In order to mask it, the boundary polygon needs to be defined in geographical coordinates as a Path object:

import matplotlib.path as mpath
import numpy as np

N = 100

First, we create the array of coordinates for the southern border:

xsouth = np.linspace(lonw, lone, N)
ysouth = np.full((N), lats)

Then, we create the coordinates for the eastern border:

yeast = np.linspace(lats, latn, N)
xeast = np.full((N), lone)

Same thing is repeated for the western and eastern order. Except that the order is reversed.

xnorth = np.linspace(lonw, lone, N)[::-1]
ynorth = np.full((N), latn)

ywest = np.linspace(lats, latn, N)[::-1]
xwest = np.full((N), lonw)

Then, we combine all these coordinates into 1D arrays:

x = np.concatenate([xsouth, xeast, xnorth, xwest])
y = np.concatenate([ysouth, yeast, ynorth, ywest])

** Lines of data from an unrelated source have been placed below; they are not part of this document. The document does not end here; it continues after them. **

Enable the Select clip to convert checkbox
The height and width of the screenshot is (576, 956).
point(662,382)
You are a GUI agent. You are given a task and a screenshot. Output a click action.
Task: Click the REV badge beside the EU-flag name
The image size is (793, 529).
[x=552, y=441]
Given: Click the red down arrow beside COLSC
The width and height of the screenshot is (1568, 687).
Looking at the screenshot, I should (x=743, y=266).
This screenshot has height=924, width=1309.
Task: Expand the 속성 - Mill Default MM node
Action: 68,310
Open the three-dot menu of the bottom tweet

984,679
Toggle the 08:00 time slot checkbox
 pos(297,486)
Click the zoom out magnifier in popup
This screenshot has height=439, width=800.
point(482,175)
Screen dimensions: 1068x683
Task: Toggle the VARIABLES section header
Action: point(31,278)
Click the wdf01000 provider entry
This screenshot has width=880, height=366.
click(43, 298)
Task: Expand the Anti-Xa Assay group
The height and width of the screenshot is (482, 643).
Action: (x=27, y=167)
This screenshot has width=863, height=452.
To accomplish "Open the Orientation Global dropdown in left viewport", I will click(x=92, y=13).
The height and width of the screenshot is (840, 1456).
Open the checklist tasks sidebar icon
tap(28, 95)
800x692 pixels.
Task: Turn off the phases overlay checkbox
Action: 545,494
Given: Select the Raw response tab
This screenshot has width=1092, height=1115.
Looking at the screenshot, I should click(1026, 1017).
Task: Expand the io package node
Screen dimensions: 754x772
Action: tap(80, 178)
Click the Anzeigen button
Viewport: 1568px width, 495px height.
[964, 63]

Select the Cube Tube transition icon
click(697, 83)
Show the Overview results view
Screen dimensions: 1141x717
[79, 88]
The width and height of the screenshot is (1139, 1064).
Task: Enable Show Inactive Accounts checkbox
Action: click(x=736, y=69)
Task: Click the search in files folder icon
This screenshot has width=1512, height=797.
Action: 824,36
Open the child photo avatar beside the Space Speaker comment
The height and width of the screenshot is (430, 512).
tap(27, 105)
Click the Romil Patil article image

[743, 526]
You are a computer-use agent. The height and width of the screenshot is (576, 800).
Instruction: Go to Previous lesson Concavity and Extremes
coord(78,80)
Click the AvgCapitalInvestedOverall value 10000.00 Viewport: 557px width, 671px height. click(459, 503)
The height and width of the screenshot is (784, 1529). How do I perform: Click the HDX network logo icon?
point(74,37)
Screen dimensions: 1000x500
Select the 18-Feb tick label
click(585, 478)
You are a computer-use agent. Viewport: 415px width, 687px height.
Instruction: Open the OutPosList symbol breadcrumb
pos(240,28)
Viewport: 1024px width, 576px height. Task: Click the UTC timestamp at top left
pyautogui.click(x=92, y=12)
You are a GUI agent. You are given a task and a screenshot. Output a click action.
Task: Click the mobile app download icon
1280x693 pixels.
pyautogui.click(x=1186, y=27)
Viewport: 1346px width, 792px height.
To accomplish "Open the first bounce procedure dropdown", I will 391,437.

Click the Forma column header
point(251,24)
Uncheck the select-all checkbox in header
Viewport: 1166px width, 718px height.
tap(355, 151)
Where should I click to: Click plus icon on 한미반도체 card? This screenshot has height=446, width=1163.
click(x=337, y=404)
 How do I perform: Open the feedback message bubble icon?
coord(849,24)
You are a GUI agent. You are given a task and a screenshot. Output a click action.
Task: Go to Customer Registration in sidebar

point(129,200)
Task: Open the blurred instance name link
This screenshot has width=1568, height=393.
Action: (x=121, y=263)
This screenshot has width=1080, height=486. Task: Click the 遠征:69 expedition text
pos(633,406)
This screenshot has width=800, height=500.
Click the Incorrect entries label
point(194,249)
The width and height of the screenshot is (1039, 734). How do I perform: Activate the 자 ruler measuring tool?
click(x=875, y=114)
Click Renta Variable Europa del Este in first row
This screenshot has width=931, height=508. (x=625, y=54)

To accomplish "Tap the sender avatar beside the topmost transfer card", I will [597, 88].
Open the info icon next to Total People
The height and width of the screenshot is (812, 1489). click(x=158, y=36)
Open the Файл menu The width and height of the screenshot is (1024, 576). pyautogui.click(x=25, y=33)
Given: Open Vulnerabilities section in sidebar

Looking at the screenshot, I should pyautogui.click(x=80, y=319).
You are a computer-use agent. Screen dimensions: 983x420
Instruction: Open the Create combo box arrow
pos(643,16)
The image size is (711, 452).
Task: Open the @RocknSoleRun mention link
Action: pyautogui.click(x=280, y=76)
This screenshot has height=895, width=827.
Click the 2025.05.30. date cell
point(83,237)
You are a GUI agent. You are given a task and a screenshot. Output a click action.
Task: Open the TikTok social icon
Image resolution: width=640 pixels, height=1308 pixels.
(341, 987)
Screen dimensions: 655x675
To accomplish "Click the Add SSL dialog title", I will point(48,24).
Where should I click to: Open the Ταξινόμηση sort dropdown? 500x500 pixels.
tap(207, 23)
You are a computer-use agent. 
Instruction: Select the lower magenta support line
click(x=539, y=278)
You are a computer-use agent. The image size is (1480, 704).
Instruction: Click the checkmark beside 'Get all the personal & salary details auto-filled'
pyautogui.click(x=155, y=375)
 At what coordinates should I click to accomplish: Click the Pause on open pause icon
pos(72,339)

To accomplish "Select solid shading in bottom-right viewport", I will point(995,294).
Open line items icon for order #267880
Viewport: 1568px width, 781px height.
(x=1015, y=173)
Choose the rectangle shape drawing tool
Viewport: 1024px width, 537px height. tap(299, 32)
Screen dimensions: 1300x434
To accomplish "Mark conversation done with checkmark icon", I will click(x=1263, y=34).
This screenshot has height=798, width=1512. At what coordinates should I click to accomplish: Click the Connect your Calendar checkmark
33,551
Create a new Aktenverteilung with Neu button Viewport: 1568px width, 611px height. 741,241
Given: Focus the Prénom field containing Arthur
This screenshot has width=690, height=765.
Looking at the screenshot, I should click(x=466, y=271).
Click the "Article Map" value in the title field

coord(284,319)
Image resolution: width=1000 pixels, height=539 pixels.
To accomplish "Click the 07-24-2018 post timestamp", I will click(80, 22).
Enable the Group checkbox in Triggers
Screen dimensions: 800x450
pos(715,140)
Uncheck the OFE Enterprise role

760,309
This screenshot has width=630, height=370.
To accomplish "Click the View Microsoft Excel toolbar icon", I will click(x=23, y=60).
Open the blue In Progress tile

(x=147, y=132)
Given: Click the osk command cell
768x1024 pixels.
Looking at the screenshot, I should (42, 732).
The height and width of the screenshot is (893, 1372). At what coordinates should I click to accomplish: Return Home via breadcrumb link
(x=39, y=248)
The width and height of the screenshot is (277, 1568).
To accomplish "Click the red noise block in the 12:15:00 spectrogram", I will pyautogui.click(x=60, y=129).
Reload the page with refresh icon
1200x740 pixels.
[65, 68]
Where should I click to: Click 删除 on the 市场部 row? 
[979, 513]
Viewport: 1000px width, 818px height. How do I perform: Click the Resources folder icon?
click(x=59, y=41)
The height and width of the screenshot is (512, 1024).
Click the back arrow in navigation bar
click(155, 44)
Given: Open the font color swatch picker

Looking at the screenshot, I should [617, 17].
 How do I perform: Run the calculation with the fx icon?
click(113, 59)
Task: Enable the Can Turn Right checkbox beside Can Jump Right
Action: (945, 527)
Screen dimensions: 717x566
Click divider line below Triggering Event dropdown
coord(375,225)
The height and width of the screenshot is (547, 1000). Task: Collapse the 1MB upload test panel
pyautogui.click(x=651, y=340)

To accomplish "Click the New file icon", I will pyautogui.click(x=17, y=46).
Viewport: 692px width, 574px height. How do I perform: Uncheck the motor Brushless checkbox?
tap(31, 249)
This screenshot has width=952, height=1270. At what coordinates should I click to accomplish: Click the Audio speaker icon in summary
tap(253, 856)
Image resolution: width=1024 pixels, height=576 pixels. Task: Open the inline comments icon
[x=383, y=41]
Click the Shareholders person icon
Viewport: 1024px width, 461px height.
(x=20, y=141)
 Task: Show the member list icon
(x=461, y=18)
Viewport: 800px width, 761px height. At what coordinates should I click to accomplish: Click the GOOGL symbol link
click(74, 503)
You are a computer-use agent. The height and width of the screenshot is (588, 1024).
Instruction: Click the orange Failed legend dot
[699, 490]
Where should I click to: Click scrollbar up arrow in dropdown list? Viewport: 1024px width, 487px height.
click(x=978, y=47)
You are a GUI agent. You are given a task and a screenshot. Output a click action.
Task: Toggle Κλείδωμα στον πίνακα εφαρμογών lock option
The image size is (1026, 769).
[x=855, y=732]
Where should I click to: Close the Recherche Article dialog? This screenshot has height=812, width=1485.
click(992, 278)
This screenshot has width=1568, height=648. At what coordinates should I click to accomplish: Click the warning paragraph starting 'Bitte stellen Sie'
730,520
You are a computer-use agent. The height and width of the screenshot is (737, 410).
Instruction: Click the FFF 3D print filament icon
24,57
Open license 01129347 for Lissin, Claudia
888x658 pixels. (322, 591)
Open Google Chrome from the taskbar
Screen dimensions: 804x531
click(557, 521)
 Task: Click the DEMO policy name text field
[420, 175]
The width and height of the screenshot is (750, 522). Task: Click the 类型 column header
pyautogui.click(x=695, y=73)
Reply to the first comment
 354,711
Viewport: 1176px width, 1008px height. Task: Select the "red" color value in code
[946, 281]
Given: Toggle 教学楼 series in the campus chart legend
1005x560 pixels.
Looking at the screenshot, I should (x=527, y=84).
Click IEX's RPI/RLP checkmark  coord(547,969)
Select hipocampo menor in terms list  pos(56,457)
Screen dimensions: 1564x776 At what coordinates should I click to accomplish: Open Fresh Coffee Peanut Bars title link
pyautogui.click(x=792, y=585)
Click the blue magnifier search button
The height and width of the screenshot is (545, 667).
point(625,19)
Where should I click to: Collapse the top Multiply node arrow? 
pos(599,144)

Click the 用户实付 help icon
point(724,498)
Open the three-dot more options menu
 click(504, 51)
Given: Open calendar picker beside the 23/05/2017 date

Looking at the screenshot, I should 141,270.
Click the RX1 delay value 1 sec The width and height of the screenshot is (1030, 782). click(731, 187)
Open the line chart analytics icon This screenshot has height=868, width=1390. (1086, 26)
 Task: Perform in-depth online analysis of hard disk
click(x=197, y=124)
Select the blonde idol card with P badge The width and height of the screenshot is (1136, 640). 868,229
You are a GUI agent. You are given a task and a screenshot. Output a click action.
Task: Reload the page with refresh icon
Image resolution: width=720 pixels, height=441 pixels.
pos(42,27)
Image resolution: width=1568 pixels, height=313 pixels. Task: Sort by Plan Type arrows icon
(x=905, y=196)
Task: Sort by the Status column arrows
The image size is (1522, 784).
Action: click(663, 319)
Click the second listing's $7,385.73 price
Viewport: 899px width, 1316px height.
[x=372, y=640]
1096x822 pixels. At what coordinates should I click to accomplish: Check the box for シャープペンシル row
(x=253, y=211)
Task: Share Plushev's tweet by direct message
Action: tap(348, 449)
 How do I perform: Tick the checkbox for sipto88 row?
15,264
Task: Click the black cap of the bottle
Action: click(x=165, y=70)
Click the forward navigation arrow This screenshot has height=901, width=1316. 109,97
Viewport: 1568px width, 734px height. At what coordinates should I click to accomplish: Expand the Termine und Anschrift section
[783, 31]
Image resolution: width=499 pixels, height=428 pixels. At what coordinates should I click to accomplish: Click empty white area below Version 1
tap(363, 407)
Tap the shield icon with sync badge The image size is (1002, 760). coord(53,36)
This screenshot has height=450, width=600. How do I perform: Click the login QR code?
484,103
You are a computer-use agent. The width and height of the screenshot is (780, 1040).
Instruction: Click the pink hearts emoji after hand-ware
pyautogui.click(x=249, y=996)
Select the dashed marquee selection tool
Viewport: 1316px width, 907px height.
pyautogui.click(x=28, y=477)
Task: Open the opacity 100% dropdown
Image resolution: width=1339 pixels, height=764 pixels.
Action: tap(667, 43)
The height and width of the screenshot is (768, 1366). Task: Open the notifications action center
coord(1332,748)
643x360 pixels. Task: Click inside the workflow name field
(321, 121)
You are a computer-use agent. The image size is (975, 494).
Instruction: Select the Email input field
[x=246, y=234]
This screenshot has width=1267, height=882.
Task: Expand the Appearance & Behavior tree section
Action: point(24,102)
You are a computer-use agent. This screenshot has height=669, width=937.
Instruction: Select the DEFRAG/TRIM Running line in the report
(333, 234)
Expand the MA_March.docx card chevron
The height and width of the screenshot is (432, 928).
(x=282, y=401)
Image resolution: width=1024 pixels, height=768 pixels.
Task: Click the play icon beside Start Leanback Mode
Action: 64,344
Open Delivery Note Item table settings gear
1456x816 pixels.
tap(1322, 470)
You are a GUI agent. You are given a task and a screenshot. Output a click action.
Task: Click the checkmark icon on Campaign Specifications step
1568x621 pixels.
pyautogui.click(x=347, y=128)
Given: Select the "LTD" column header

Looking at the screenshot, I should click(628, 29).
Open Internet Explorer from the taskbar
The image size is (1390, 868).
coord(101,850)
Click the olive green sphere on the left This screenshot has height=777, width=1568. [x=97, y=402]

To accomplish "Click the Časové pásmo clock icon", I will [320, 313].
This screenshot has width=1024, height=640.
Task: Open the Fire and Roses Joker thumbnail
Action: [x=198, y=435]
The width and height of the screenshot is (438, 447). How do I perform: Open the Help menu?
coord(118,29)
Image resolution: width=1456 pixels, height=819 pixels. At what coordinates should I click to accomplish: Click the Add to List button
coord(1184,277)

We can check that the domain is properly defined:

plt.figure()
proj = ccrs.LambertConformal(central_longitude=lon0)
ax = plt.axes(projection=proj)
ax.set_extent([x.min(), x.max(), y.min(), y.max()], ccrs.PlateCarree())
ax.plot(x, y, transform=ccrs.PlateCarree())
l = ax.coastlines()
l = ax.add_feature(cfeature.LAND)
../_images/carto_48_0.png

Now, we convert the x, y arrays into a matplotlib.path.Path object:

path = mpath.Path(np.array([x, y]).T)

Now, the map boundary can be specified using the set_boundary method:

plt.figure()
proj = ccrs.LambertConformal(central_longitude=lon0)
ax = plt.axes(projection=proj)
ax.set_extent([x.min(), x.max(), y.min(), y.max()], ccrs.PlateCarree())
ax.set_boundary(path, transform=ccrs.PlateCarree())
l = ax.coastlines()
l = ax.add_feature(cfeature.LAND)
../_images/carto_52_0.png

The features must be added after the new boundaries have been set

Geodesic calculations

Geodesic calculations can be achieved using Cartopy (cf geodesic).